## [Material shown]
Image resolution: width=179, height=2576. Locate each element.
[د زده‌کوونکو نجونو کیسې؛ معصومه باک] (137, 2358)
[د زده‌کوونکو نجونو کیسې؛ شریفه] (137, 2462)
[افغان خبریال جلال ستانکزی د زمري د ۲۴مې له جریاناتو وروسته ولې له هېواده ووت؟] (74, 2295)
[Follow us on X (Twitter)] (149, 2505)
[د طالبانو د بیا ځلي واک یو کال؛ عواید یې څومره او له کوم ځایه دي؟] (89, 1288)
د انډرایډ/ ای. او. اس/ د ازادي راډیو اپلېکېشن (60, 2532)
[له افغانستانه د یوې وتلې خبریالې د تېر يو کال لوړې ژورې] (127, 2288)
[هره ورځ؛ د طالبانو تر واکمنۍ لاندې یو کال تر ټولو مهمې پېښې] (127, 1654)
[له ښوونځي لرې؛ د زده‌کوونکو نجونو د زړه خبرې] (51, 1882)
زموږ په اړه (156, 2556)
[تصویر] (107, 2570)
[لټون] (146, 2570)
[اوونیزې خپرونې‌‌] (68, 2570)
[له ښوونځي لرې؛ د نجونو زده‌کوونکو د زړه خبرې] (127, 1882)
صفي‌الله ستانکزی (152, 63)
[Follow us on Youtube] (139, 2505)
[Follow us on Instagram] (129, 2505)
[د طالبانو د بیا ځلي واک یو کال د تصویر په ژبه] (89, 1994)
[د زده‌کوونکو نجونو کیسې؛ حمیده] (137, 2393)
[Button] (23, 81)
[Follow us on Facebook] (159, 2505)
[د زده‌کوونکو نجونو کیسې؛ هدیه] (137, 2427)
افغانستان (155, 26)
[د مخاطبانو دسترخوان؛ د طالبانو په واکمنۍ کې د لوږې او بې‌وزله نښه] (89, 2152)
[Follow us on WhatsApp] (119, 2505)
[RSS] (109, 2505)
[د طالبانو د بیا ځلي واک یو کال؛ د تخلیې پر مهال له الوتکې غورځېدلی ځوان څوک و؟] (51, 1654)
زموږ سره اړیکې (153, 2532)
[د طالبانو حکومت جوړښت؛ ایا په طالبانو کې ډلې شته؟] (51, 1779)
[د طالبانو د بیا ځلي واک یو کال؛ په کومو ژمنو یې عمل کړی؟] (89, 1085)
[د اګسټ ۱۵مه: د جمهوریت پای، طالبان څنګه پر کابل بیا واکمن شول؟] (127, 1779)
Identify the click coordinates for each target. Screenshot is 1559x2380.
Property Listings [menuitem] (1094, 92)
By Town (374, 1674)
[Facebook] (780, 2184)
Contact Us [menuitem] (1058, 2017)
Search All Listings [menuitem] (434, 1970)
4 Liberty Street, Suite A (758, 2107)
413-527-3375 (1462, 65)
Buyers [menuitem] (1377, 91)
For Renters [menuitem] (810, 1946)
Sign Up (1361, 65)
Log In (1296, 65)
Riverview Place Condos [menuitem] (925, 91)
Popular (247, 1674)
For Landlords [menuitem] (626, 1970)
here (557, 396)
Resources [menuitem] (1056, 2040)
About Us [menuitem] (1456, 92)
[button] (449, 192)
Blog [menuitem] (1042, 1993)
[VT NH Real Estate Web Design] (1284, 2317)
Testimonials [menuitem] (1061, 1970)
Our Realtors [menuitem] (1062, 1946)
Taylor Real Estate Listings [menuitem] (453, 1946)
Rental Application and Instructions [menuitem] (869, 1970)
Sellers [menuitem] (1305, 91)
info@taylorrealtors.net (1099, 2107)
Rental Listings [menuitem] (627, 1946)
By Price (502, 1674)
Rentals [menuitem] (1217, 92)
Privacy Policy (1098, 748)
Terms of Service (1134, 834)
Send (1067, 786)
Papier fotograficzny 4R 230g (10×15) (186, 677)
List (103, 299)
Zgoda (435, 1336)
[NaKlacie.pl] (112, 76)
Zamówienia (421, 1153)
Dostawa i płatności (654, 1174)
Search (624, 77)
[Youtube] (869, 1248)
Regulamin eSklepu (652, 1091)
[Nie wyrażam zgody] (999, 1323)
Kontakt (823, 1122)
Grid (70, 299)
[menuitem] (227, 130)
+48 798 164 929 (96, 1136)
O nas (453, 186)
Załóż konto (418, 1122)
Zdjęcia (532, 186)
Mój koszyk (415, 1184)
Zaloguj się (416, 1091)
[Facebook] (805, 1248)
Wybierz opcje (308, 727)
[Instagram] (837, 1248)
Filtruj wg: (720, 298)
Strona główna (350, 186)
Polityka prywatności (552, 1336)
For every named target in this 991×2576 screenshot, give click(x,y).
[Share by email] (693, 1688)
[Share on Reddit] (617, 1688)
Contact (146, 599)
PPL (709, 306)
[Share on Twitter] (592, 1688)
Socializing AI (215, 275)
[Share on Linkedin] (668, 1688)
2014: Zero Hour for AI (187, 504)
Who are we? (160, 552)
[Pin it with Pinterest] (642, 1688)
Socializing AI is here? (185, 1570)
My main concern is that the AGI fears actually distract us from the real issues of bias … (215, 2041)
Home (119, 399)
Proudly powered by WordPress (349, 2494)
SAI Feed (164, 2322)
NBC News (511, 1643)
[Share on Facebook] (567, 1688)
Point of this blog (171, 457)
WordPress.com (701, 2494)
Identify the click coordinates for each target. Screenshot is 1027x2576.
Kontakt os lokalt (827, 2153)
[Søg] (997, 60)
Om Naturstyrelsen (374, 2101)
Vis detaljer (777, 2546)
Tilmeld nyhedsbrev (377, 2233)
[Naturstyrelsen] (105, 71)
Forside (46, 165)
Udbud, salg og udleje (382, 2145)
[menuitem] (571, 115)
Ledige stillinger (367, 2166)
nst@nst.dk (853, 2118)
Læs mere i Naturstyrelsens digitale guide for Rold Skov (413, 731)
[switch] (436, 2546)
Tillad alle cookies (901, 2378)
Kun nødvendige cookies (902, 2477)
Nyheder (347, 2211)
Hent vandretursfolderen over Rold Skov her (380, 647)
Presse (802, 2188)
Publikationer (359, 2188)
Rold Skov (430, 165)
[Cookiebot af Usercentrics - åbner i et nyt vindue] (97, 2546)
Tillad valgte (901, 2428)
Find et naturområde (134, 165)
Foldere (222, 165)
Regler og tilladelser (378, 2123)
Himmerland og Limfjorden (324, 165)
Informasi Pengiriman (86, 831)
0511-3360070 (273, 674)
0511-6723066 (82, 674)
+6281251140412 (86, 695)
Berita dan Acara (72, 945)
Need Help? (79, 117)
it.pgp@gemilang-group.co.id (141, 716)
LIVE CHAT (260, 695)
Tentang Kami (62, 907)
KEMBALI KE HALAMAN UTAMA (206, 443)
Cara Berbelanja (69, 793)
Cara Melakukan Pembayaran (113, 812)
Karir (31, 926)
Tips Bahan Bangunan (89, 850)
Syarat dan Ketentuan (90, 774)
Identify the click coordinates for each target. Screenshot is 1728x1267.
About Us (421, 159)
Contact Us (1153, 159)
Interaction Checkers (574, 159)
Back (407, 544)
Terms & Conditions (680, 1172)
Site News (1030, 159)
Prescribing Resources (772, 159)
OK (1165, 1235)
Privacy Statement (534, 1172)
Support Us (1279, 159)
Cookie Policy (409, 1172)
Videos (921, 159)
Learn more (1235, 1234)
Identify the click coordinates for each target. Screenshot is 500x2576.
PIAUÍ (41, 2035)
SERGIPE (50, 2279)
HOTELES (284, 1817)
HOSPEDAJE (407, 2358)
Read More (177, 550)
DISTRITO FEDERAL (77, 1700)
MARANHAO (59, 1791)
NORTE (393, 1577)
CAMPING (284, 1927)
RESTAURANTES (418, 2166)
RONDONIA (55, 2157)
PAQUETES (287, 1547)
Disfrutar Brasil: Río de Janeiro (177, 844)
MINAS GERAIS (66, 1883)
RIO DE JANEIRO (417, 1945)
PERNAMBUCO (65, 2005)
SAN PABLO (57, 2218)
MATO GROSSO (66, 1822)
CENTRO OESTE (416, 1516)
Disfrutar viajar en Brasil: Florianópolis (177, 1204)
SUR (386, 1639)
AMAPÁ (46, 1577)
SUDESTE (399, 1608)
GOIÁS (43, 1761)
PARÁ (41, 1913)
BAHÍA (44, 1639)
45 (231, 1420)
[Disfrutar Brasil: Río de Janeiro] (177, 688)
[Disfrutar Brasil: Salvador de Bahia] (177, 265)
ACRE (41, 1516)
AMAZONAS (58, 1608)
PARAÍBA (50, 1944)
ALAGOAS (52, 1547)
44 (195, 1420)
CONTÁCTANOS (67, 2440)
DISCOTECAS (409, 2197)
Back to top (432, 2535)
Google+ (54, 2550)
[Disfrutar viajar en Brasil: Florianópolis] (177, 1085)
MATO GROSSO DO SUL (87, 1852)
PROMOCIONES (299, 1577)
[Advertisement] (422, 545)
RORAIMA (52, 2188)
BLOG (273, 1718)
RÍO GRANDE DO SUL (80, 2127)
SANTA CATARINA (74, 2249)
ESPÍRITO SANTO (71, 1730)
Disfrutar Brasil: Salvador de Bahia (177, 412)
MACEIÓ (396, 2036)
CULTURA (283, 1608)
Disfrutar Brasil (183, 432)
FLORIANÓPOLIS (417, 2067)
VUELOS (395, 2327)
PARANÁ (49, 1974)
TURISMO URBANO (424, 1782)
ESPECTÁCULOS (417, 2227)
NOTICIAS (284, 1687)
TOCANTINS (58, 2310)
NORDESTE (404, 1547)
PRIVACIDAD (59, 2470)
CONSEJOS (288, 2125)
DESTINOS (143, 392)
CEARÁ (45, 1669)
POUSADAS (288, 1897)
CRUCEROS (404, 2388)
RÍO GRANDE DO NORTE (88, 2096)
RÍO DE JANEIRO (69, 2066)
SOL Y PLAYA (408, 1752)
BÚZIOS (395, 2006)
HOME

## [What is needed]
Only one stretch of the records above is wanted: the lines between the one holding "[Follow us on Instagram] (129, 2505)" and the one holding "زموږ سره اړیکې (153, 2532)", inclusive, reproduced exactly.

## [Written reply]
[Follow us on Instagram] (129, 2505)
[د طالبانو د بیا ځلي واک یو کال د تصویر په ژبه] (89, 1994)
[د زده‌کوونکو نجونو کیسې؛ حمیده] (137, 2393)
[Button] (23, 81)
[Follow us on Facebook] (159, 2505)
[د زده‌کوونکو نجونو کیسې؛ هدیه] (137, 2427)
افغانستان (155, 26)
[د مخاطبانو دسترخوان؛ د طالبانو په واکمنۍ کې د لوږې او بې‌وزله نښه] (89, 2152)
[Follow us on WhatsApp] (119, 2505)
[RSS] (109, 2505)
[د طالبانو د بیا ځلي واک یو کال؛ د تخلیې پر مهال له الوتکې غورځېدلی ځوان څوک و؟] (51, 1654)
زموږ سره اړیکې (153, 2532)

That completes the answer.